Lignes Directrices visant à améliorer la mise en œuvre de la Recommandation existante concernant la médiation en matière pénale

Introduction

1. Lors du troisième Sommet du Conseil de l’Europe (Varsovie, mai 2005), les Chefs d’Etat et de Gouvernement se sont engagés à « faire pleinement usage du potentiel normatif du Conseil de l’Europe » et à « promouvoir la mise en œuvre et le développement des instruments juridiques et mécanismes de coopération juridique ». Ils ont également décidé «d’aider les Etats membres à rendre la justice avec équité et rapidité et à développer des mesures alternatives de règlement des litiges ».

2. À la lumière de ces décisions, la CEPEJ, dont l’un des objectifs statutaires consiste à permettre une meilleure application des instruments juridiques internationaux du Conseil de l’Europe concernant l’efficacité et l’équité de la justice, a inscrit une nouvelle action sur la liste de ses priorités : faciliter l’application effective des instruments et des normes du Conseil de l’Europe concernant les modes alternatifs de règlement des litiges.
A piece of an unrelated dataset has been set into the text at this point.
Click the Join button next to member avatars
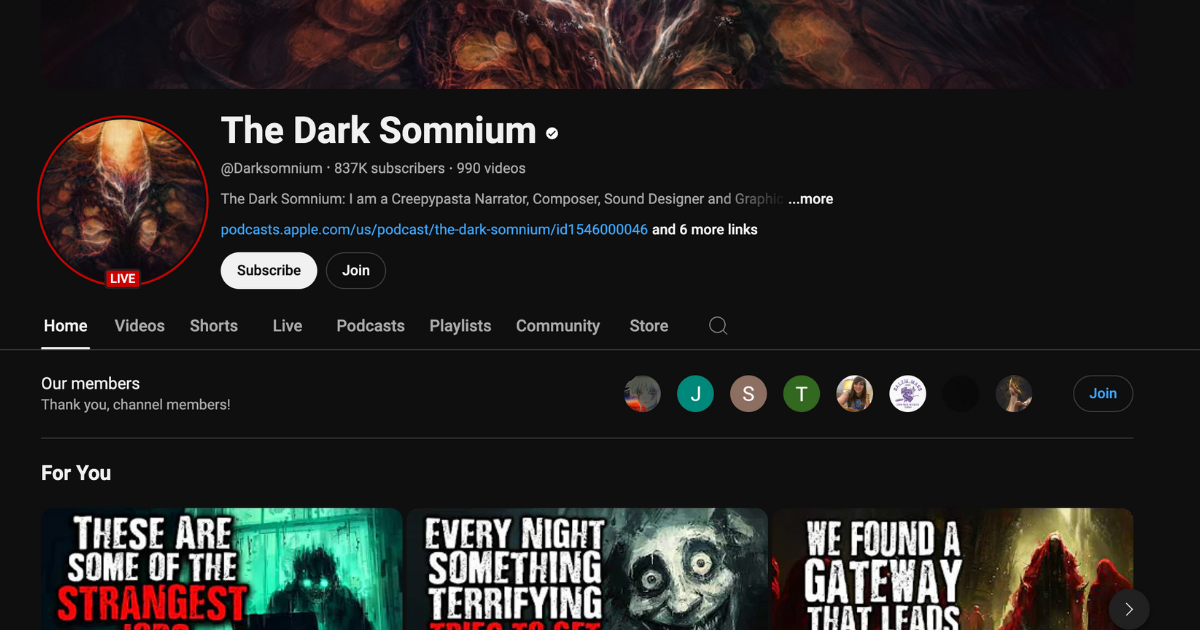Screen dimensions: 1200x630 [x=1103, y=393]
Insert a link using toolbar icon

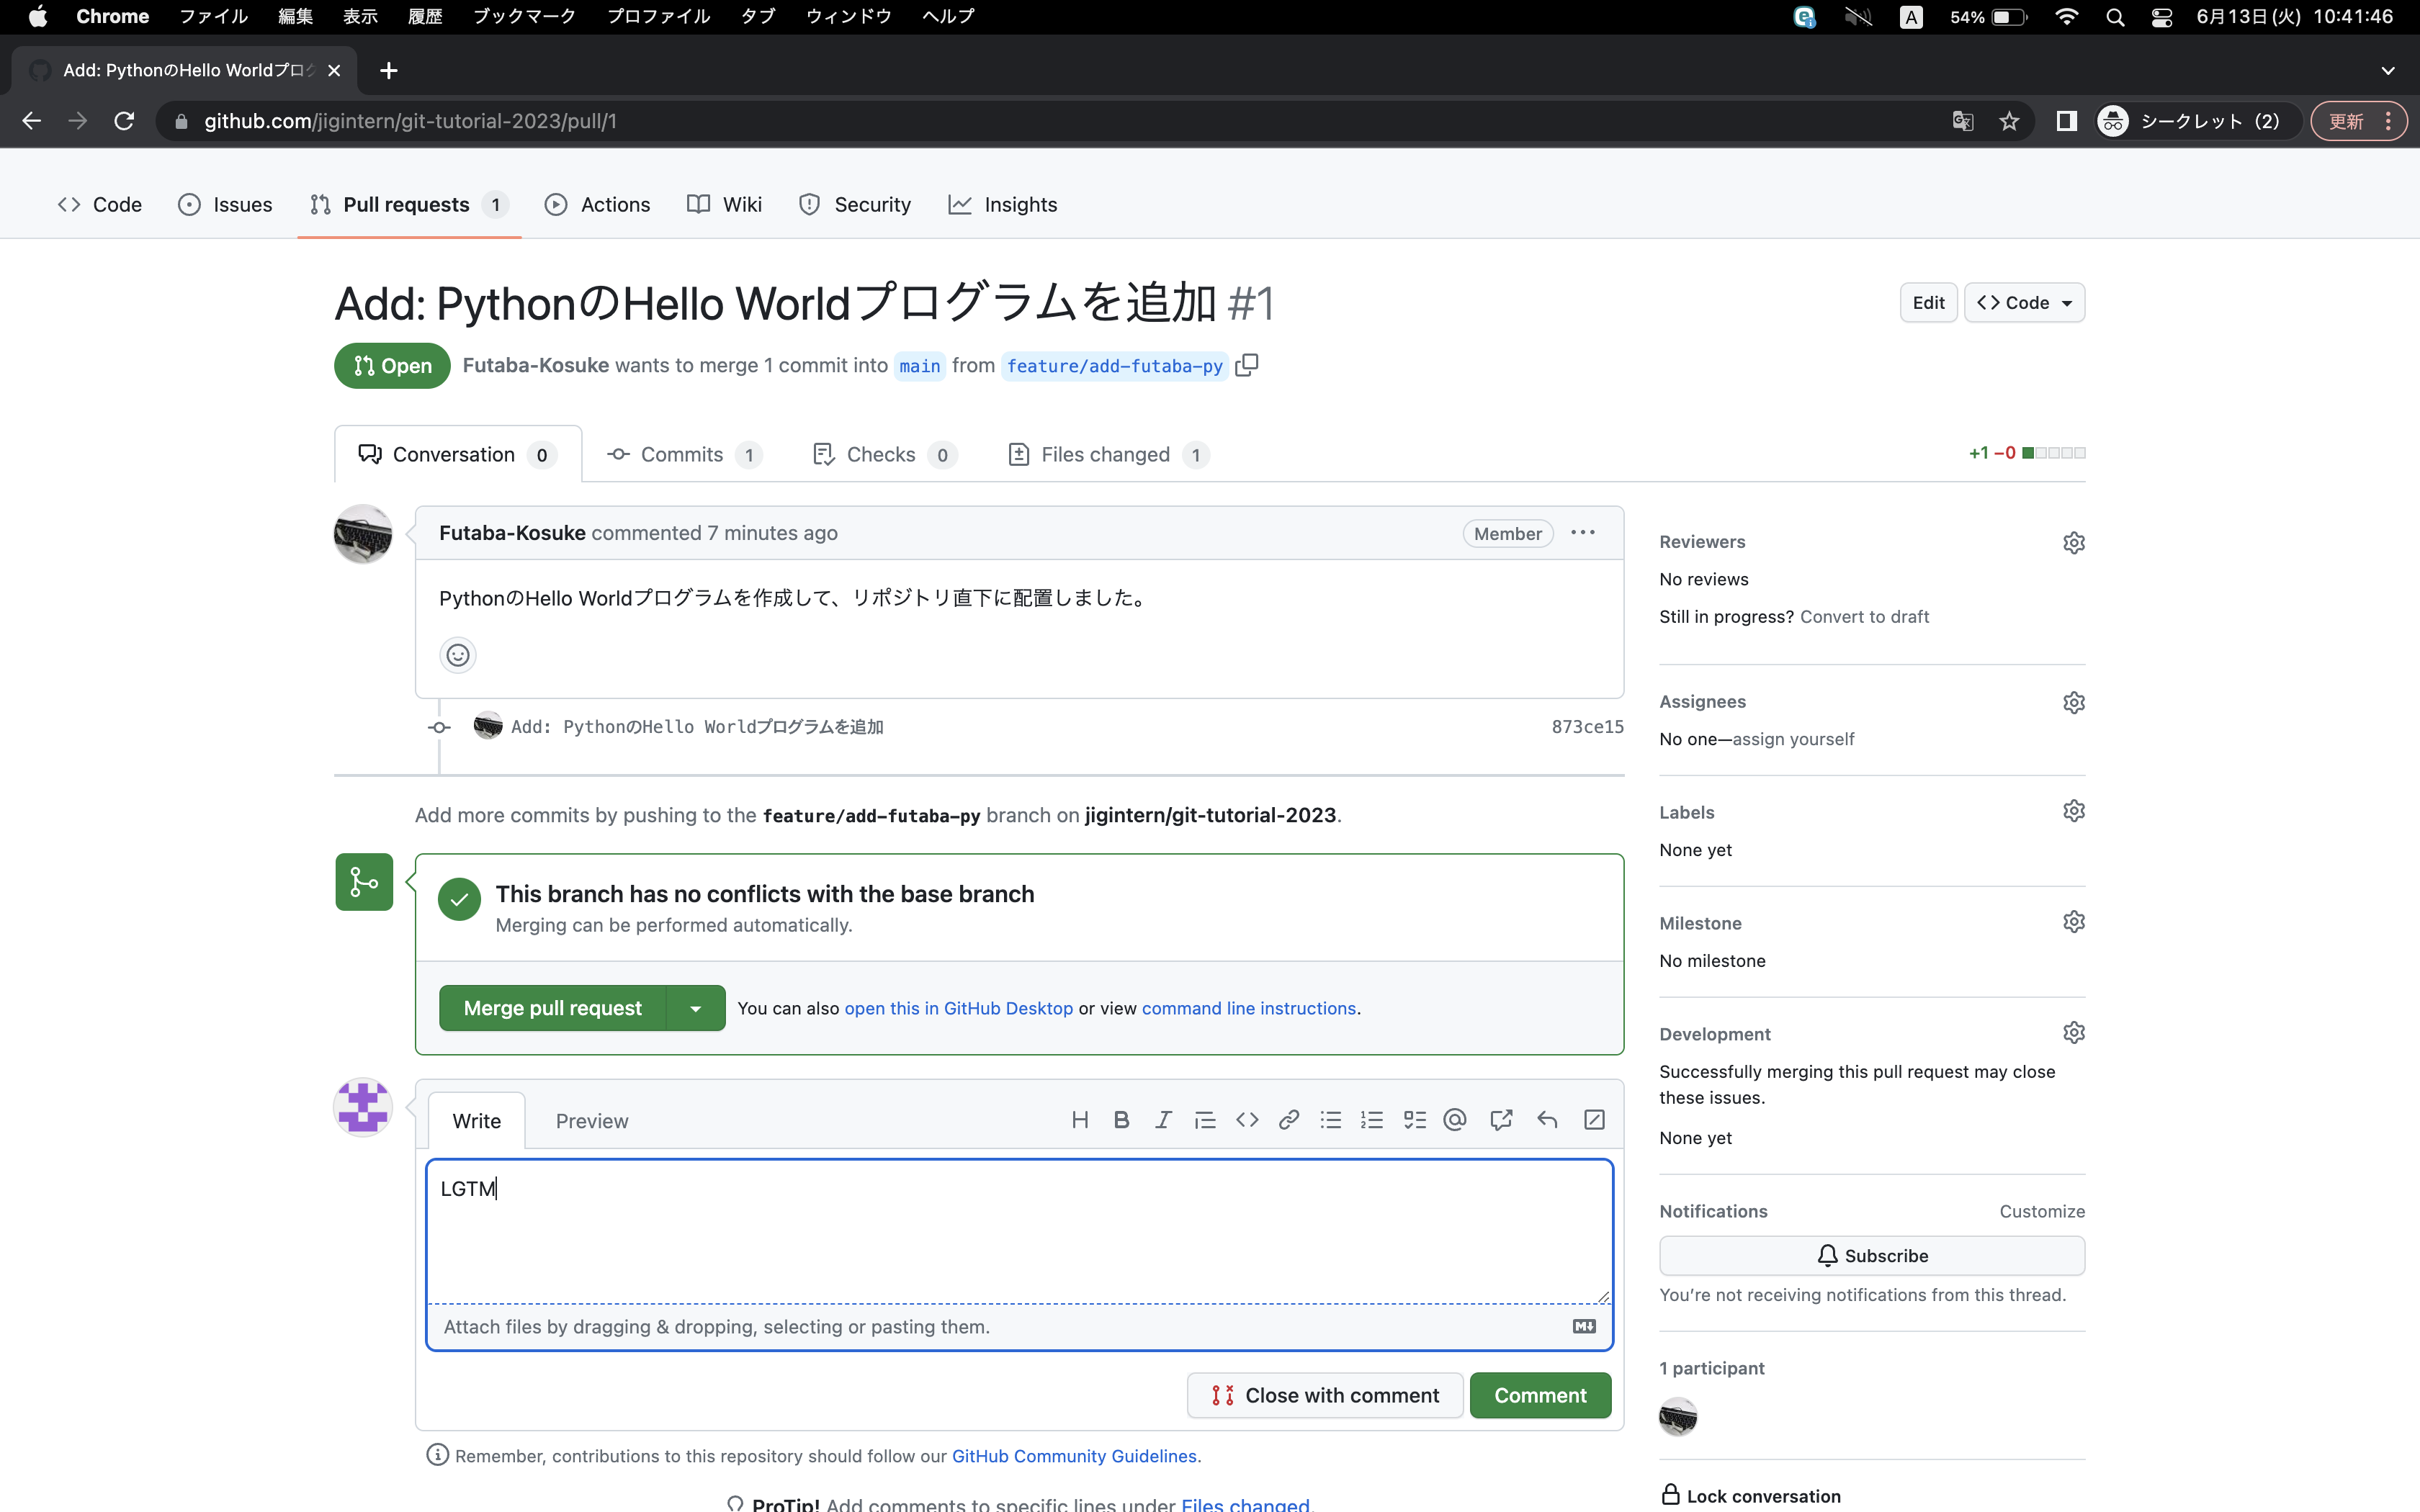[1289, 1120]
3. Le Groupe de travail sur la médiation (CEPEJ-GT-MED)1 a donc été créé en vue d’examiner l’impact, dans les Etats membres, des Recommandations pertinentes du Comité des Ministres, à savoir :
- la Recommandation Rec(98)1 sur la médiation familiale ;
- la Recommandation Rec(2002)10 sur la médiation en matière civile ;
- la Recommandation Rec(99)19 sur la médiation en matière pénale ;
- la Recommandation Rec(2001)9 sur les modes alternatifs de règlement des litiges entre les autorités administratives et les personnes privées,

mais également de recommander des mesures spécifiques destinées à faciliter leur application effective, afin d’améliorer l’application des principes de la médiation contenus dans ces Recommandations.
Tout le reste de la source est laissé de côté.